[Engine-patches] Change in ovirt-hosted-engine-ha[master]: WIP agent, broker: propagate engine status via metadata

gpadgett Wed, 07 Aug 2013 18:15:00 -0700

Greg Padgett has uploaded a new change for review.

Change subject: WIP agent, broker: propagate engine status via metadata
......................................................................

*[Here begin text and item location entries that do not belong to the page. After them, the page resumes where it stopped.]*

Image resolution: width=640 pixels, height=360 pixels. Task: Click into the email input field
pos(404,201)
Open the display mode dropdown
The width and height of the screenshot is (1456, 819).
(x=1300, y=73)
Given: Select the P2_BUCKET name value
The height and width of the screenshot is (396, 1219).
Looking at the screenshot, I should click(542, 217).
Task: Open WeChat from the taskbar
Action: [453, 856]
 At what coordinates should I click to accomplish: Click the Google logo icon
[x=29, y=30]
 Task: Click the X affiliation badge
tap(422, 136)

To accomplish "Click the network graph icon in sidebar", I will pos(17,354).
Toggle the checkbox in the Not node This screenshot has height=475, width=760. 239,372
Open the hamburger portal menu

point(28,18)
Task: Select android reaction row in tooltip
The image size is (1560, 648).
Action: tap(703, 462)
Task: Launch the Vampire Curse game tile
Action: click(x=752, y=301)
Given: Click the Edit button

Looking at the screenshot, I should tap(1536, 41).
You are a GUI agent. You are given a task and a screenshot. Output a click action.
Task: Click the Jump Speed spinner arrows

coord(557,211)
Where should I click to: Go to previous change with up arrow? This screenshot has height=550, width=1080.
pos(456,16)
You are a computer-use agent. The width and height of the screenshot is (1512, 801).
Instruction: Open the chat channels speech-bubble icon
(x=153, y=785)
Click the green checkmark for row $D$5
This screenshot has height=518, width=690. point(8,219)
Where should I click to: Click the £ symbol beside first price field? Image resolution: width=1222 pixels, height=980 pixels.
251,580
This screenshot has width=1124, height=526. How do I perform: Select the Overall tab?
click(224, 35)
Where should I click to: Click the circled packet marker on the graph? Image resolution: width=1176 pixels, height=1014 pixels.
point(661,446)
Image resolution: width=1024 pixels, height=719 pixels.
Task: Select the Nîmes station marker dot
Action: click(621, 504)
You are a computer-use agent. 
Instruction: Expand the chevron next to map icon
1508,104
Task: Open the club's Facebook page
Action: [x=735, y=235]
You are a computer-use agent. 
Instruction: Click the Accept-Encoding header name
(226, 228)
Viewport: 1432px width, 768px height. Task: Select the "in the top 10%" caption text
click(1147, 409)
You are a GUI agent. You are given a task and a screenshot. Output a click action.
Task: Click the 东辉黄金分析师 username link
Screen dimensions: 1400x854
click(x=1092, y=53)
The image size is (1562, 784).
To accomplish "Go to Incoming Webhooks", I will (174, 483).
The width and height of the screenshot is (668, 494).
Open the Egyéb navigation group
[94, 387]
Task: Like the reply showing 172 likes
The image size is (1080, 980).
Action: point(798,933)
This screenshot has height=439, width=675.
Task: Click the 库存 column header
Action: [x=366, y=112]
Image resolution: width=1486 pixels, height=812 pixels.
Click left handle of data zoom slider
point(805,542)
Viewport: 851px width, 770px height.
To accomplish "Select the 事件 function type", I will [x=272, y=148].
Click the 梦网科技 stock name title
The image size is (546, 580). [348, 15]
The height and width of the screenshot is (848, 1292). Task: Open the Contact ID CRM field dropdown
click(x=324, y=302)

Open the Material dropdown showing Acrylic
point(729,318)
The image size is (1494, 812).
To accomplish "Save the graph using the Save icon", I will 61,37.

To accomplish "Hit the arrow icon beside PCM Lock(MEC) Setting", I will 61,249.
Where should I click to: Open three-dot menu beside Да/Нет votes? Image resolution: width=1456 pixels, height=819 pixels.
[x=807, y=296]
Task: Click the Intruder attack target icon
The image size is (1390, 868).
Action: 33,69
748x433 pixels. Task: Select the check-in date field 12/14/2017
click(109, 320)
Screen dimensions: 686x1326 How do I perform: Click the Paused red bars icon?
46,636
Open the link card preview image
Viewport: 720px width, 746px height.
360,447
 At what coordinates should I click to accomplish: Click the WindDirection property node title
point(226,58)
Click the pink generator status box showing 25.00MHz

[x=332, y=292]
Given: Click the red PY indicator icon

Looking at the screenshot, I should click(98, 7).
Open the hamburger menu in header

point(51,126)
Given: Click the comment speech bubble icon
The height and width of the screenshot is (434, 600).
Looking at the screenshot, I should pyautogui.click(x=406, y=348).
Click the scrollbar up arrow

WIP agent, broker: propagate engine status via metadata

Let each host find the status of its own engine (and vm) and propagate
it through the shared metadata, rather than each host trying to query
the status over the network.

Change-Id: I791ae950db987c87679efb9c23ccb201895b20bc
Signed-off-by: Greg Padgett <[email protected]>
---
M ovirt_hosted_engine_ha/agent/config.py
M ovirt_hosted_engine_ha/agent/hosted_engine.py
M ovirt_hosted_engine_ha/broker/submonitor_util.py
M ovirt_hosted_engine_ha/broker/submonitors/engine_health.py
4 files changed, 78 insertions(+), 42 deletions(-)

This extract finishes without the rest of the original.